Injectable Treatments

  1. Are there side effects?
    Yes, the most common is bruising after the injections. Your surgeon will discuss the side effects with you at the initial consultation. If you are considering having the injection at the time of the consultation, you should avoid aspirin, ibuprofen and products containing these substances for 2 weeks prior. This will help decrease the amount of bruising you will have.
  2. How long do the injections last?
    Hyaluronic fillers last on average 6-9 months. Hydroxyapatite may last up to 14 months. This varies depending on the person, and the area injected.
  3. Are they painful?
    Yes, the injections can be painful. However, your surgeon will discuss whether you would like numbing medicine to improve the pain.
  4. How long before I see results?
    Results of these injections are immediate. You will leave the office with dramatic results.

Laser Vein Treatments

  1. Can I be tan during the treatment?
    You must make sure that you have not been exposed to the sun in the last 2 months with tanning or sunburn. Sun exposure increases the risk of blistering of the skin, pigment change and scarring. If you have a tan, you may not be eligible for laser treatment until your tan fades.
  2. How many treatments will I need?
    Some spider veins will disappear after only one treatment, some will require up to 4 treatments spread out 4 weeks apart for great results. Your surgeon will discuss this with you so you know what to expect before starting a treatment regimen.
  3. How long does the treatment take?
    Small areas on the face take just a few minutes. Leg veins may take up to ½ hour per treatment session.

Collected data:

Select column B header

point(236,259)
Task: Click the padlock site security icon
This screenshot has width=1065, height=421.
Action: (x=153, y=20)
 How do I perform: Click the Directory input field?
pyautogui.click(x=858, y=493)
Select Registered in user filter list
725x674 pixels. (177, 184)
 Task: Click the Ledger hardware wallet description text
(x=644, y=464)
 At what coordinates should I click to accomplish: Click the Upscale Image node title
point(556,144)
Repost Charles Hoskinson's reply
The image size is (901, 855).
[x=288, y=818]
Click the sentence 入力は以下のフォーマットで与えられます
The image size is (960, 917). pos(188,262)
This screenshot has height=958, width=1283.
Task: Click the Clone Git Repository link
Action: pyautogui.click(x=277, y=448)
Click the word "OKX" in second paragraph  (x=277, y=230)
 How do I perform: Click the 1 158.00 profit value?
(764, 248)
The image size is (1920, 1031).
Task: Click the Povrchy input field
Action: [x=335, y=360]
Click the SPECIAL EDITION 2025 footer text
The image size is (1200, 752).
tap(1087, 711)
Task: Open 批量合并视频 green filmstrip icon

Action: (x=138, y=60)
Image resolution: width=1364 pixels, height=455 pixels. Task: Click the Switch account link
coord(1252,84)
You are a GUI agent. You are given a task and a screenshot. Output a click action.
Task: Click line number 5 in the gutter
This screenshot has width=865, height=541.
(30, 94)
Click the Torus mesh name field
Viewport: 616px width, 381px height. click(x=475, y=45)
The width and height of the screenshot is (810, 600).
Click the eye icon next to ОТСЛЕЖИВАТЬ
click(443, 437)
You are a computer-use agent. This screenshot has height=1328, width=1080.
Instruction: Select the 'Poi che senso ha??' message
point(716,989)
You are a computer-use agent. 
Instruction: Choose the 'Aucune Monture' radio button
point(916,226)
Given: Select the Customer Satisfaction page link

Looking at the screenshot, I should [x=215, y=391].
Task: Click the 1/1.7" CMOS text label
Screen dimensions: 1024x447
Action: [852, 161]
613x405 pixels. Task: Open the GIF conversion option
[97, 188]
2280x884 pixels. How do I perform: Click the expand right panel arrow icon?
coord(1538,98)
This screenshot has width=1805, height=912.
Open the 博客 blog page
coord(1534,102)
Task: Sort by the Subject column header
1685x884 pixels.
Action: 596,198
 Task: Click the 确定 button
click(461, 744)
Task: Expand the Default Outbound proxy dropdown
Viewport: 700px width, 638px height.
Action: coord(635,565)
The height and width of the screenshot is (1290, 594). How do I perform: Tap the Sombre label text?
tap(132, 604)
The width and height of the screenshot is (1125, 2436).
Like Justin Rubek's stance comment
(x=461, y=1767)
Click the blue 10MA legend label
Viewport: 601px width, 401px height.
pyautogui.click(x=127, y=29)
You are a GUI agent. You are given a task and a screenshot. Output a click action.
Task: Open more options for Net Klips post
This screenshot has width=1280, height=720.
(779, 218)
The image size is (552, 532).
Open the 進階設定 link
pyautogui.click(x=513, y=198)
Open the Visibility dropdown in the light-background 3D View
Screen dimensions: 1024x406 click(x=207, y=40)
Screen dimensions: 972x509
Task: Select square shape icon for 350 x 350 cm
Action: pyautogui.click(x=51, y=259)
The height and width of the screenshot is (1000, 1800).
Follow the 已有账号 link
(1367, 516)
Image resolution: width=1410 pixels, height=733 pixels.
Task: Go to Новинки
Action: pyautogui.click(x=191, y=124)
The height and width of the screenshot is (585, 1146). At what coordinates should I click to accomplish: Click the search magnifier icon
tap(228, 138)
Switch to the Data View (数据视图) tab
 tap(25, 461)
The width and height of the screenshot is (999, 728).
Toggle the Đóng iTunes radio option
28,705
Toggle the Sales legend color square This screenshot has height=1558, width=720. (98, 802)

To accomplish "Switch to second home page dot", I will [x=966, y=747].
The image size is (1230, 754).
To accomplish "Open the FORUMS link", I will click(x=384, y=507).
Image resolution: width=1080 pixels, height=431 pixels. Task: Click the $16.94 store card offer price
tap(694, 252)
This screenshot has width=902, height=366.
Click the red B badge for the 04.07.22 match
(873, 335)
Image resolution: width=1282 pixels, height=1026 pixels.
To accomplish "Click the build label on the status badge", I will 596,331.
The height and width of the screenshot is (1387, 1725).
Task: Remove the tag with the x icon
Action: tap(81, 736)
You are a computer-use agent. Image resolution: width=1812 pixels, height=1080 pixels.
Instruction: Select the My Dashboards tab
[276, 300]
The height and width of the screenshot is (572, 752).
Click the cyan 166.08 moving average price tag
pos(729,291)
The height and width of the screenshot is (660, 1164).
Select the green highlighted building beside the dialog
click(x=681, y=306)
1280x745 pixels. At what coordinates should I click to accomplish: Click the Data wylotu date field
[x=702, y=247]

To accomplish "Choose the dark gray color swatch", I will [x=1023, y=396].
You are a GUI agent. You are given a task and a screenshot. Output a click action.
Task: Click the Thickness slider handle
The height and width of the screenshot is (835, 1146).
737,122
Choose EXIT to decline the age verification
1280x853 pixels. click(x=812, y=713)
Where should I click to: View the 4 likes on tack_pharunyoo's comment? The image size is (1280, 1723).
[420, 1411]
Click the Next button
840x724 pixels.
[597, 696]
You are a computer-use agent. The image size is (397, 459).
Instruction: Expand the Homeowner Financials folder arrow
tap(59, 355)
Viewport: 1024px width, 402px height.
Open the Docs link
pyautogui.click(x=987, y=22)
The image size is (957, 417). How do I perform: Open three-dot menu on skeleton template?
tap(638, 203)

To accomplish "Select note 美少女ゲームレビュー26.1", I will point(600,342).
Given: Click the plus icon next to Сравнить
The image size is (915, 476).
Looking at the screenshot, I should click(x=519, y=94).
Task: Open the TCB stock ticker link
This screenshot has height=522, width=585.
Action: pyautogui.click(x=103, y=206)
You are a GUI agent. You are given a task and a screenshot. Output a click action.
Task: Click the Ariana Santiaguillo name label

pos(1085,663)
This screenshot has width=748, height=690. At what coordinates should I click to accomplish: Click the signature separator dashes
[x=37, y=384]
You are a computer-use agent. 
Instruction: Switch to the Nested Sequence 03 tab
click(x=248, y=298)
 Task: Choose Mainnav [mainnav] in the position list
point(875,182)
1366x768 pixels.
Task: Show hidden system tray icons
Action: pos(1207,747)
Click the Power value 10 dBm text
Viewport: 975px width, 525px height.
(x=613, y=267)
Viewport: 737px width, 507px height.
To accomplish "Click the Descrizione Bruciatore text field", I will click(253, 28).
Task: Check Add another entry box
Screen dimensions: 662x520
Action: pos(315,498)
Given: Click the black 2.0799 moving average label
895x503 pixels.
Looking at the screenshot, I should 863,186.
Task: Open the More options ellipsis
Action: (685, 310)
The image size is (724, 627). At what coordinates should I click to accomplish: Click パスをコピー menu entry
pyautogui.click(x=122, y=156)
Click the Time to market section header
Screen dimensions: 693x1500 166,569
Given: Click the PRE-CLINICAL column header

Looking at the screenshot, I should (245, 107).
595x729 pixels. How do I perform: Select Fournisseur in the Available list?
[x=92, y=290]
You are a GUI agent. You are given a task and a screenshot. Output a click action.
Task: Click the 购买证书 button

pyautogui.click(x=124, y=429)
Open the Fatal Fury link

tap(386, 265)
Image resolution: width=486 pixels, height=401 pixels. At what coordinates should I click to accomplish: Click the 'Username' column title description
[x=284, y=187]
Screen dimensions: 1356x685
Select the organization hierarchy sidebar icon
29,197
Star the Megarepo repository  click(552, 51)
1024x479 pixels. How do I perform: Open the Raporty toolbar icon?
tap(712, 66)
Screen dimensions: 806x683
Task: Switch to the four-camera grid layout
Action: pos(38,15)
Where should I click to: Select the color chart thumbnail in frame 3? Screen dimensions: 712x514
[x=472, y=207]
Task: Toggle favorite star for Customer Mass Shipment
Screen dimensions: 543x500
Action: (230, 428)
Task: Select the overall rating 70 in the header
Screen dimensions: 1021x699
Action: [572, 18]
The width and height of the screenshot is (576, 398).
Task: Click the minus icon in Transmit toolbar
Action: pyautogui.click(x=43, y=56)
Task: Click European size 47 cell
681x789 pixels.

Tasks to perform:
A) Based on the treatment FAQ, decide whether each statement agrees with the text. Answer yes or no for each, and quote the words that decide it. (i) Hydroxyapatite may last up to 14 months. (ii) Results of the injections appear only after several weeks. (iii) A leg vein session may take up to one hour.
B) In the treatment FAQ, why must a patient avoid sun exposure for the 2 months before laser vein treatment?
C) List every question the treatment FAQ poses under the "Injectable Treatments" heading.

Answers to the exercises:
A)
(i) Yes: "Hydroxyapatite may last up to 14 months."
(ii) No: "Results of these injections are immediate."
(iii) No: "Leg veins may take up to ½ hour per treatment session."

B) Sun exposure increases the risk of skin blistering, pigment change and scarring. For this reason, a patient who has a tan may not be eligible for laser treatment until the tan fades.

C)
1. Are there side effects?
2. How long do the injections last?
3. Are they painful?
4. How long before I see results?